Task goal
Give the entries below as a Markdown table with the columns "Row" and "Line," one line per row, starting at the line that contains "Where should I" and ending after the line that contains "Action: click(550, 8)". Skip blank lines, and leave the pictures out.

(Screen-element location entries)
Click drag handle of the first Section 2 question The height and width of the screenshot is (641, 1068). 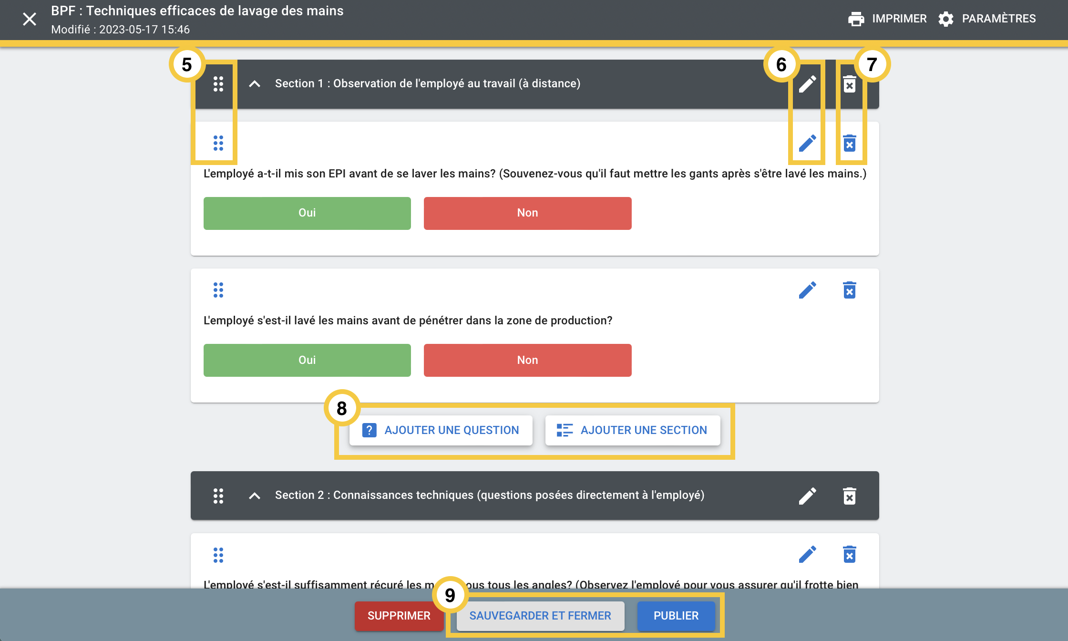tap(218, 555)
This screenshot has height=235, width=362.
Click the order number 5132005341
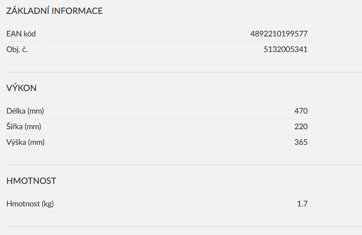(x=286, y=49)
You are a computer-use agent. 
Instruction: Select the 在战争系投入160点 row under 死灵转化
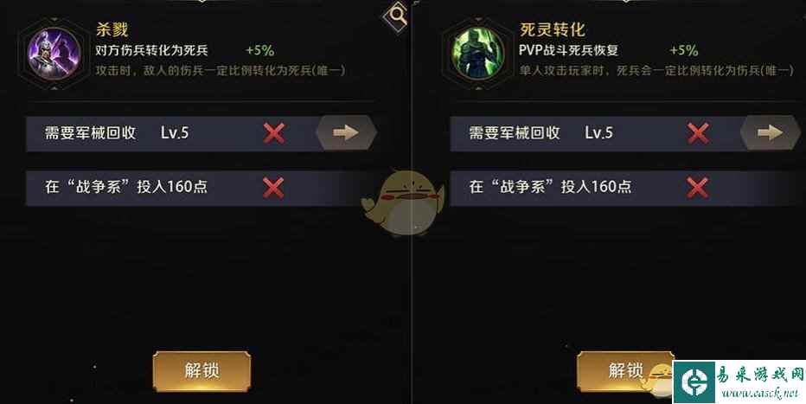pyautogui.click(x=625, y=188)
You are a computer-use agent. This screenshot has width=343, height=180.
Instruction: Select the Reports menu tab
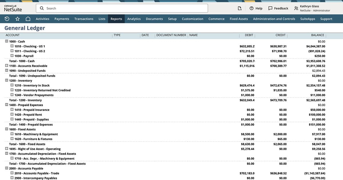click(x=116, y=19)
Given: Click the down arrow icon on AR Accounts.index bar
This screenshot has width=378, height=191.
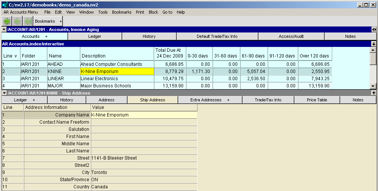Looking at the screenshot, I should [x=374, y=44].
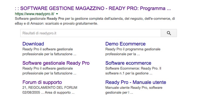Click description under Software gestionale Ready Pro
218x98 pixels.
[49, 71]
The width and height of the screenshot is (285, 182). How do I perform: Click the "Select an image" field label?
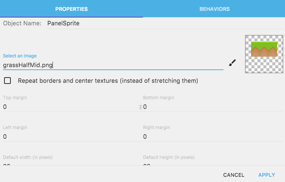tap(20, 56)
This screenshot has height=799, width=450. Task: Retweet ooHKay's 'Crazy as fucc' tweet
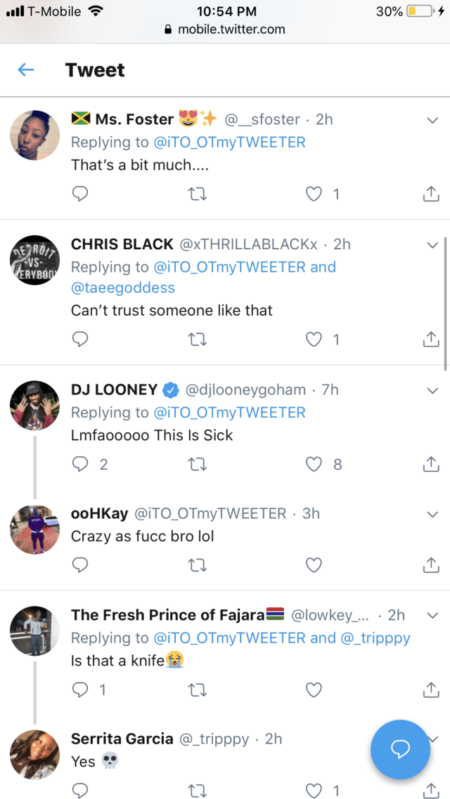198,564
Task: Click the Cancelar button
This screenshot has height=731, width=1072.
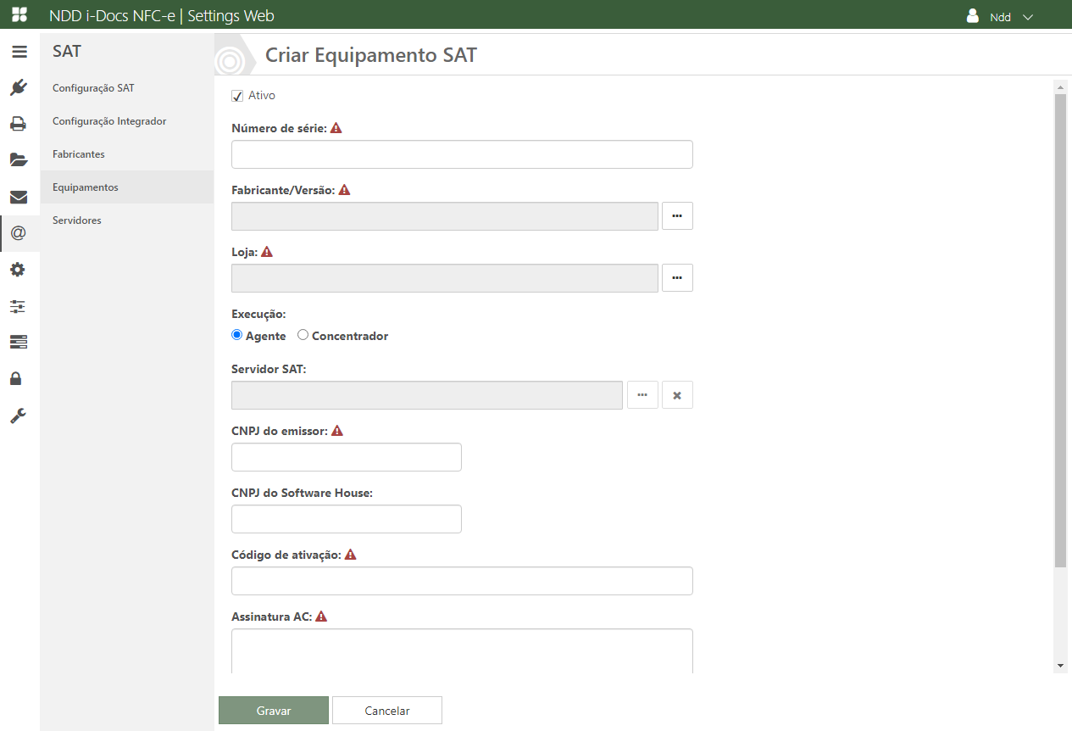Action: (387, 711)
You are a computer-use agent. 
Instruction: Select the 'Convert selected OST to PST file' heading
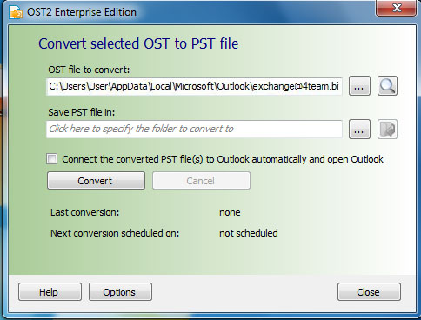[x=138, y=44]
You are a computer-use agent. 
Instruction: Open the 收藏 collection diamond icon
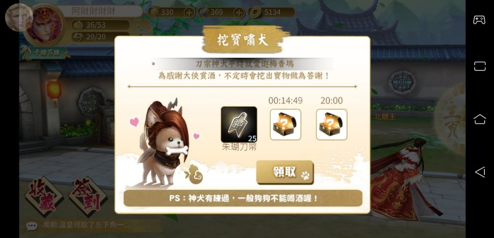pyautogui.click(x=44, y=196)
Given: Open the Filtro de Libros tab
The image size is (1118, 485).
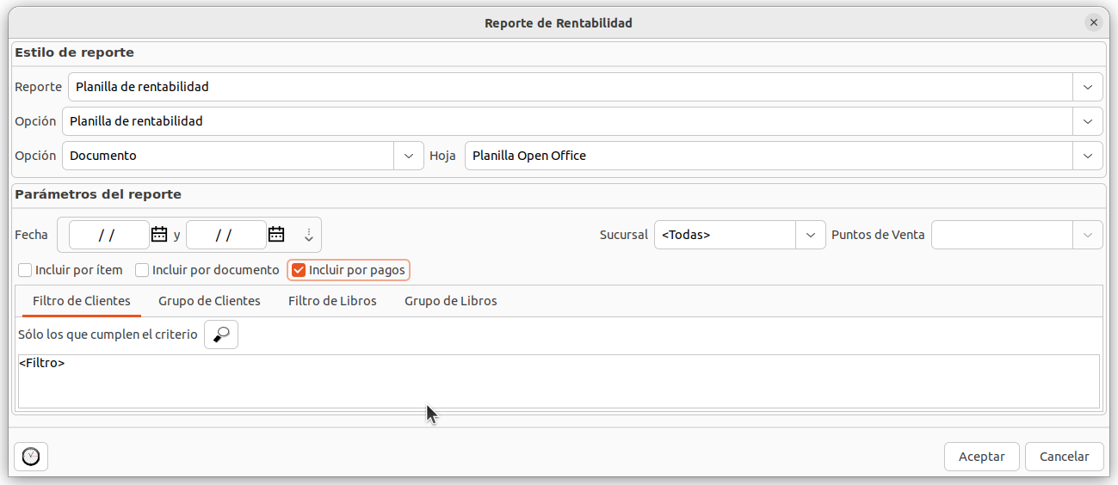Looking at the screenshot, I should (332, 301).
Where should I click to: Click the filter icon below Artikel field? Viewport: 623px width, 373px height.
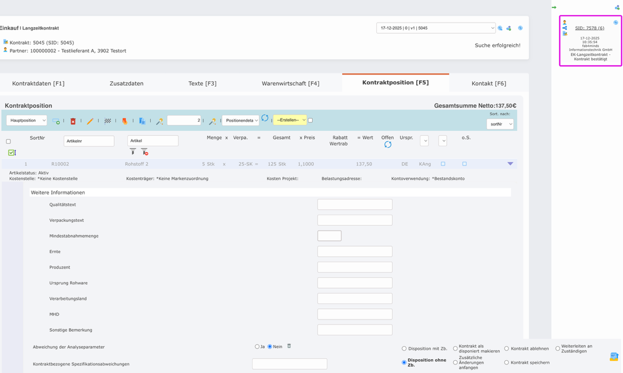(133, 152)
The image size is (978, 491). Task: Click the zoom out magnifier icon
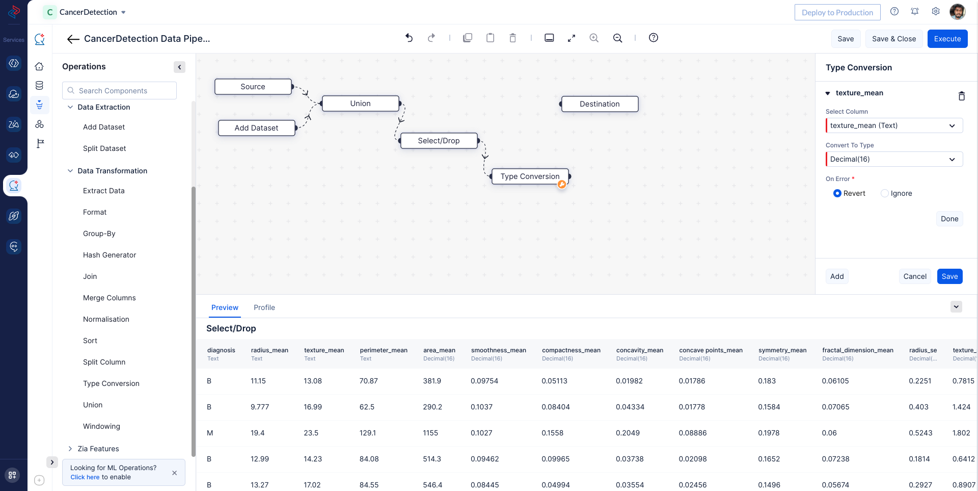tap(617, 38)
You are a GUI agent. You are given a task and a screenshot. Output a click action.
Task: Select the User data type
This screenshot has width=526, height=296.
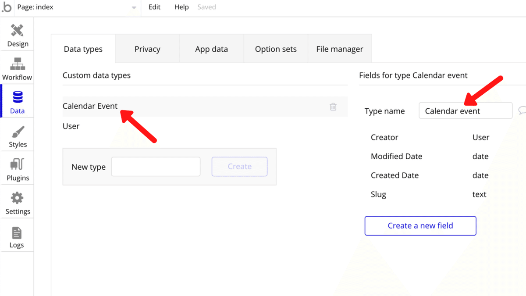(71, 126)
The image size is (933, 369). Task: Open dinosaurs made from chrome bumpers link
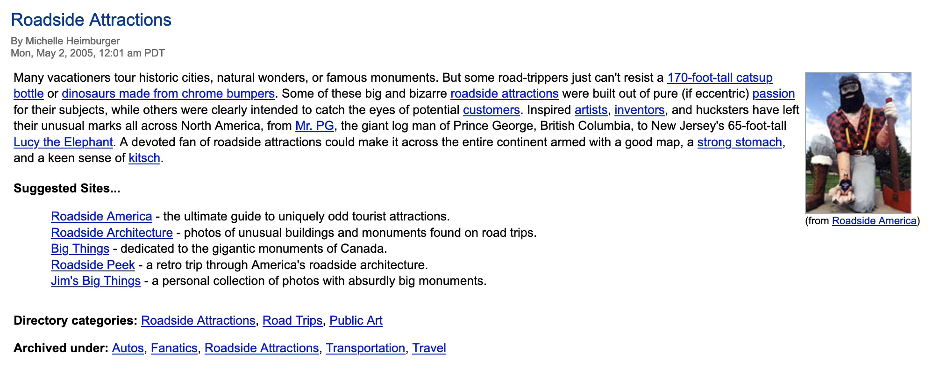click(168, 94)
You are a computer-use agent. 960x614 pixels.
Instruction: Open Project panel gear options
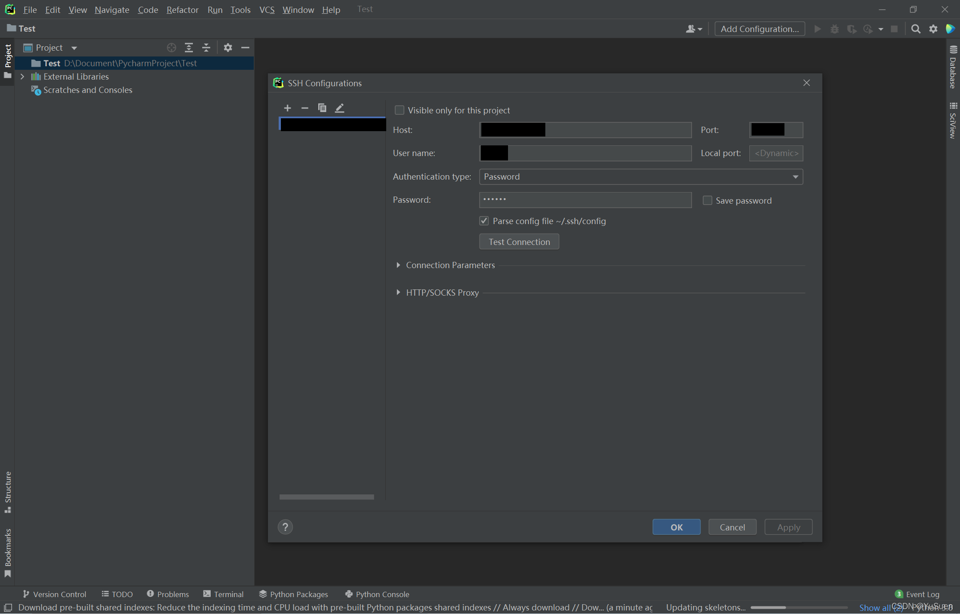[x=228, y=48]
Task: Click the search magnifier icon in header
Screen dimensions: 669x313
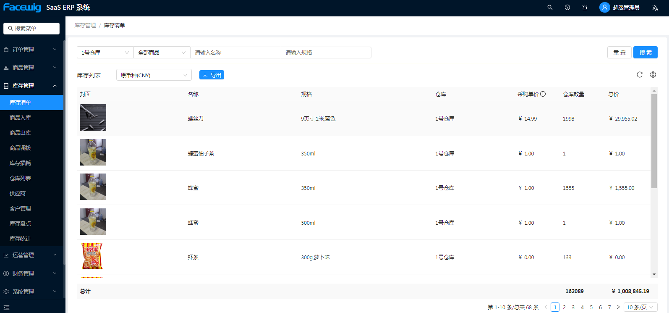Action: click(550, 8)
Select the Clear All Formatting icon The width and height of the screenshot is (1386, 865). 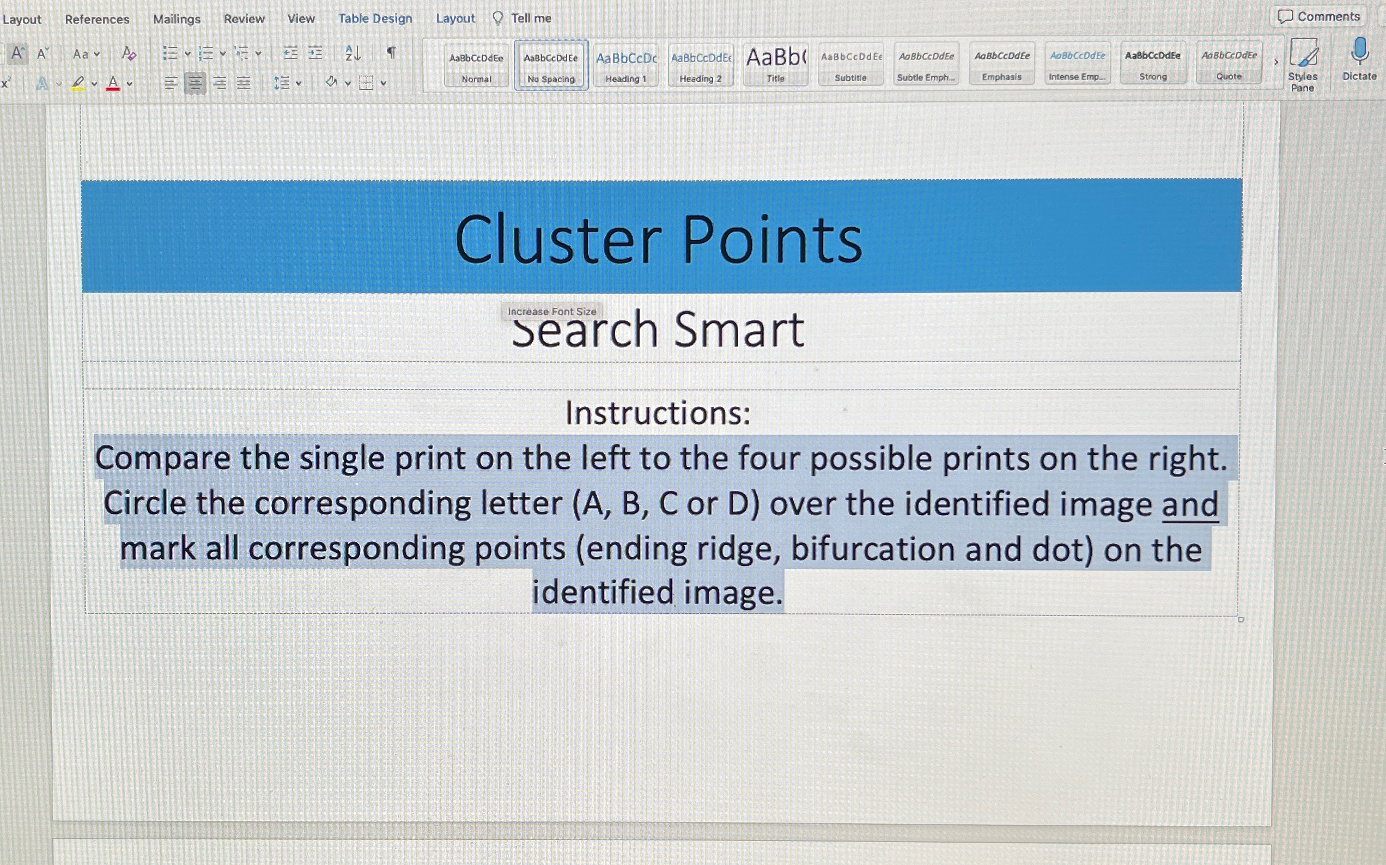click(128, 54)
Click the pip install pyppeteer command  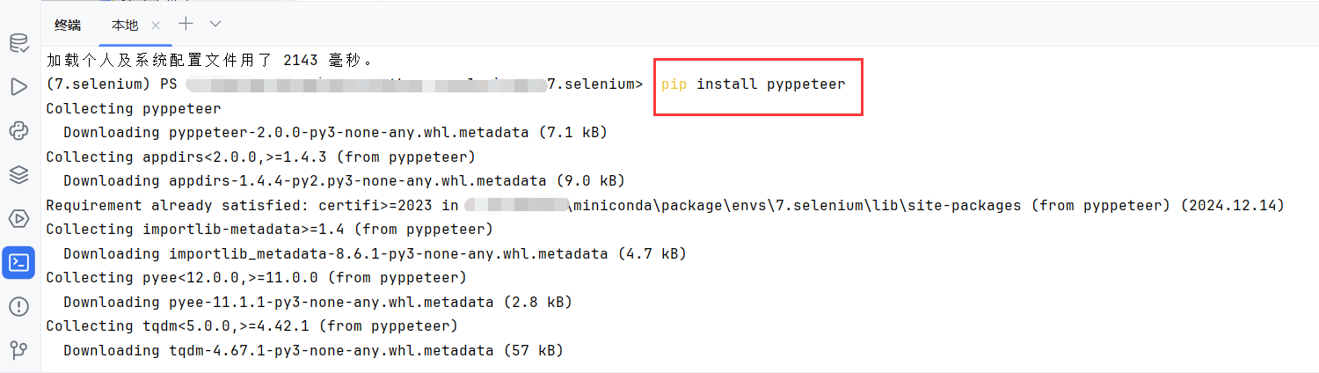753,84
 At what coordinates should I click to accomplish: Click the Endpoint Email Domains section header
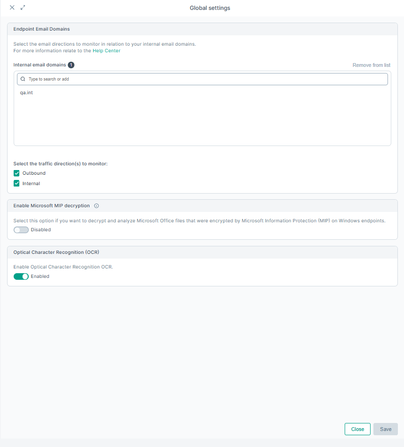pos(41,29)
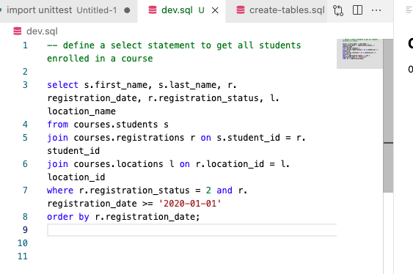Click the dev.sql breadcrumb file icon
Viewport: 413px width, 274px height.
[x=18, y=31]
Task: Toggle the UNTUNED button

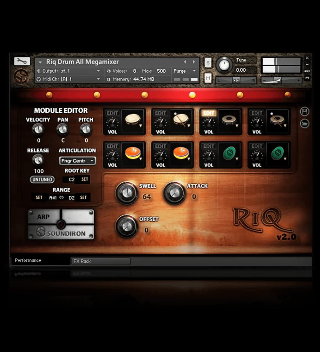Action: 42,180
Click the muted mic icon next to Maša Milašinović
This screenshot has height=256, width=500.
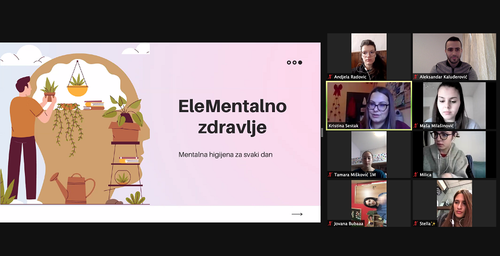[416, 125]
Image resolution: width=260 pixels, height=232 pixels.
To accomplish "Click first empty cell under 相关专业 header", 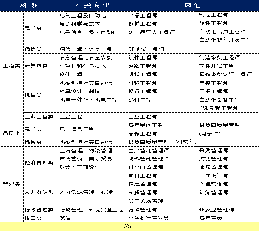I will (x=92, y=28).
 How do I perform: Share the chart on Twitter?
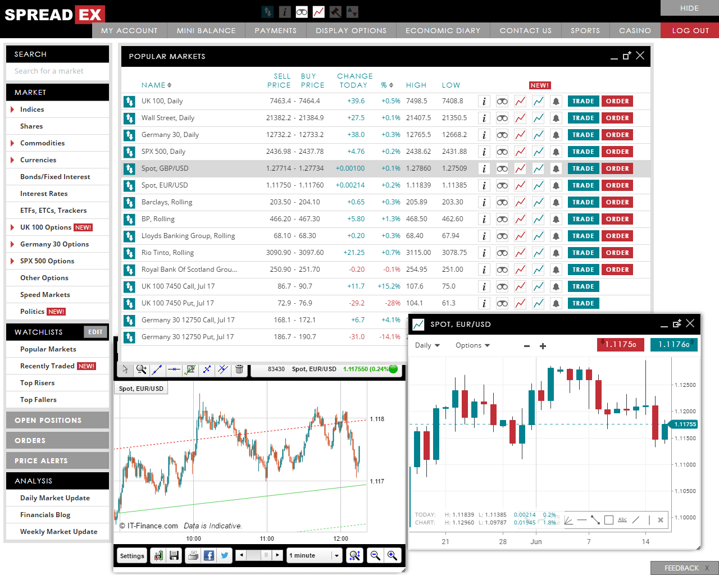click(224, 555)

Problem solution
| Row | Line |
|---|---|
| 1 | Where should I click to: Click the filter icon below Artikel field? Viewport: 623px width, 373px height. |
| 2 | (133, 152) |
| 3 | The image size is (978, 491). Task: Click the zoom out magnifier icon |
| 4 | tap(617, 38) |
| 5 | You are a GUI agent. You are given a task and a screenshot. Output a click action. |
| 6 | Task: Select the User data type |
| 7 | This screenshot has width=526, height=296. |
| 8 | (71, 126) |
| 9 | The image size is (933, 369). Task: Open dinosaurs made from chrome bumpers link |
| 10 | click(168, 94) |
| 11 | You are a computer-use agent. 960x614 pixels. |
| 12 | Instruction: Open Project panel gear options |
| 13 | [x=228, y=48] |
| 14 | Task: Click the search magnifier icon in header |
| 15 | Screen dimensions: 669x313 |
| 16 | Action: click(550, 8) |